╭─ GIVEN INFORMATION

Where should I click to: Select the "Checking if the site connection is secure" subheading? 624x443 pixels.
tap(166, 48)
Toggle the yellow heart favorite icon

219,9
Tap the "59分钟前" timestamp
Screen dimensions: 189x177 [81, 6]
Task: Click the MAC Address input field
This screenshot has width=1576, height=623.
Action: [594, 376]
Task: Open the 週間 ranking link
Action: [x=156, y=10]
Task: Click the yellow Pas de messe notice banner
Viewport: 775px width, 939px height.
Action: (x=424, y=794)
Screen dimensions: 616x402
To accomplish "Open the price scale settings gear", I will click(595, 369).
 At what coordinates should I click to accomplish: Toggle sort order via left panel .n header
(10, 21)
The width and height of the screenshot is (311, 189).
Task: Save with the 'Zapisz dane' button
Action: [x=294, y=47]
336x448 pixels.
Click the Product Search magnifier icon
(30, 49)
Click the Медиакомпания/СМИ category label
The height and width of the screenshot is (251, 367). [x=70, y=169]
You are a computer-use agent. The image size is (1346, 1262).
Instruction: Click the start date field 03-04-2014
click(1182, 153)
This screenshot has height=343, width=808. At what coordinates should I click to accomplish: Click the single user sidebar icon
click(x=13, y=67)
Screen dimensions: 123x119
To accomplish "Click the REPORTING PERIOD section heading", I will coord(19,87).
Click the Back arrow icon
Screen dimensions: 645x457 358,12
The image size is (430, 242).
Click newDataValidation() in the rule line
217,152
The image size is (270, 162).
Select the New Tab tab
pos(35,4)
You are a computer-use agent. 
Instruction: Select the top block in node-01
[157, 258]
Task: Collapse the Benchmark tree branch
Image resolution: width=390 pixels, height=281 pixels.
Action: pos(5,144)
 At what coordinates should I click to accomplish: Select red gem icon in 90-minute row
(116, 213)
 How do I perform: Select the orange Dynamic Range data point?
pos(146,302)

╰─

Look through the listing and extract every line with "agent" in it.

SOLVED EXERCISE
You are a computer-use agent. The image size is (1346, 1262).
You are a computer-use agent. 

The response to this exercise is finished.